> [What to produce]: Please print each entry below exactly as it reads.

> [Extracted records]:
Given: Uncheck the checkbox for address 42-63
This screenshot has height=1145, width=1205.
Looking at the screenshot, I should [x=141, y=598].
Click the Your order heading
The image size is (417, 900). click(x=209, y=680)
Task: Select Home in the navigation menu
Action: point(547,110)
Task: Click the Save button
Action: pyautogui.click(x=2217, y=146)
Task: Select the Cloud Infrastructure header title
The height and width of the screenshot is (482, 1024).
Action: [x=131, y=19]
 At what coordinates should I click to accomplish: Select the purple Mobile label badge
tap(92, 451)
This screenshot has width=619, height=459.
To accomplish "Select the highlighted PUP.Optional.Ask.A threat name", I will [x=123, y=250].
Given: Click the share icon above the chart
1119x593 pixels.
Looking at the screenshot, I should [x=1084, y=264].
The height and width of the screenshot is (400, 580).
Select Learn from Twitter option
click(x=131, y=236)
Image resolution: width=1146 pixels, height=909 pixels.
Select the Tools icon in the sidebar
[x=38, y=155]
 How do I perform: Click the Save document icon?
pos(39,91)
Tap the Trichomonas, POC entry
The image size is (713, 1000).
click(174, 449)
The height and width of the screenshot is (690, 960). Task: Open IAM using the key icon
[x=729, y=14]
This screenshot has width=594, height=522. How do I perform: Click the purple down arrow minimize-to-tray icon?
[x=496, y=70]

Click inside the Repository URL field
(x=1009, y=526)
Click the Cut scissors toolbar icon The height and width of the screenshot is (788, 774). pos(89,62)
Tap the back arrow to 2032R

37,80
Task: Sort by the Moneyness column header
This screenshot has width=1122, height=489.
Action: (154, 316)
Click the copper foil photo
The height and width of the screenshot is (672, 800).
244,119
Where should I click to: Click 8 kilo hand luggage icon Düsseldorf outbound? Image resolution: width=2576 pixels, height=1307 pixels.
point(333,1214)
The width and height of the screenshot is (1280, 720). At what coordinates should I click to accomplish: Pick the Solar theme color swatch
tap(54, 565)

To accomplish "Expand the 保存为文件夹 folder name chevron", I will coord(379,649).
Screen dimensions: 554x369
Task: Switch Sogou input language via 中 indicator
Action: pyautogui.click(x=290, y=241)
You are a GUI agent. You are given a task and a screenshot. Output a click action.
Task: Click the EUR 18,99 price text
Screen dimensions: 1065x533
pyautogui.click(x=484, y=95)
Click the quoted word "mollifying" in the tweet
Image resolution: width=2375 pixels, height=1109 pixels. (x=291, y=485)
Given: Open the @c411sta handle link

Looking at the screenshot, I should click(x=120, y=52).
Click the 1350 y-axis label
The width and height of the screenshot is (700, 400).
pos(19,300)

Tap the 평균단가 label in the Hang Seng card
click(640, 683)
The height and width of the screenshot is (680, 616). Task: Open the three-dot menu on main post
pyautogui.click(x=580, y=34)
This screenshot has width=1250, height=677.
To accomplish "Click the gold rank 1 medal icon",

> [Solution for this exercise]:
Given: Uncheck the checkbox for address 42-63
This screenshot has height=1145, width=1205.
Looking at the screenshot, I should [x=141, y=598].
Click the Your order heading
The image size is (417, 900). click(x=209, y=680)
Task: Select Home in the navigation menu
Action: point(547,110)
Task: Click the Save button
Action: pyautogui.click(x=2217, y=146)
Task: Select the Cloud Infrastructure header title
The height and width of the screenshot is (482, 1024).
Action: [x=131, y=19]
 At what coordinates should I click to accomplish: Select the purple Mobile label badge
tap(92, 451)
This screenshot has width=619, height=459.
To accomplish "Select the highlighted PUP.Optional.Ask.A threat name", I will [x=123, y=250].
Given: Click the share icon above the chart
1119x593 pixels.
Looking at the screenshot, I should [x=1084, y=264].
The height and width of the screenshot is (400, 580).
Select Learn from Twitter option
click(x=131, y=236)
Image resolution: width=1146 pixels, height=909 pixels.
Select the Tools icon in the sidebar
[x=38, y=155]
 How do I perform: Click the Save document icon?
pos(39,91)
Tap the Trichomonas, POC entry
The image size is (713, 1000).
click(174, 449)
The height and width of the screenshot is (690, 960). Task: Open IAM using the key icon
[x=729, y=14]
This screenshot has width=594, height=522. How do I perform: Click the purple down arrow minimize-to-tray icon?
[x=496, y=70]

Click inside the Repository URL field
(x=1009, y=526)
Click the Cut scissors toolbar icon The height and width of the screenshot is (788, 774). pos(89,62)
Tap the back arrow to 2032R

37,80
Task: Sort by the Moneyness column header
This screenshot has width=1122, height=489.
Action: (154, 316)
Click the copper foil photo
The height and width of the screenshot is (672, 800).
244,119
Where should I click to: Click 8 kilo hand luggage icon Düsseldorf outbound? Image resolution: width=2576 pixels, height=1307 pixels.
point(333,1214)
The width and height of the screenshot is (1280, 720). At what coordinates should I click to accomplish: Pick the Solar theme color swatch
tap(54, 565)

To accomplish "Expand the 保存为文件夹 folder name chevron", I will coord(379,649).
Screen dimensions: 554x369
Task: Switch Sogou input language via 中 indicator
Action: pyautogui.click(x=290, y=241)
You are a GUI agent. You are given a task and a screenshot. Output a click action.
Task: Click the EUR 18,99 price text
Screen dimensions: 1065x533
pyautogui.click(x=484, y=95)
Click the quoted word "mollifying" in the tweet
Image resolution: width=2375 pixels, height=1109 pixels. (x=291, y=485)
Given: Open the @c411sta handle link

Looking at the screenshot, I should click(x=120, y=52).
Click the 1350 y-axis label
The width and height of the screenshot is (700, 400).
pos(19,300)

Tap the 평균단가 label in the Hang Seng card
click(640, 683)
The height and width of the screenshot is (680, 616). Task: Open the three-dot menu on main post
pyautogui.click(x=580, y=34)
This screenshot has width=1250, height=677.
To accomplish "Click the gold rank 1 medal icon",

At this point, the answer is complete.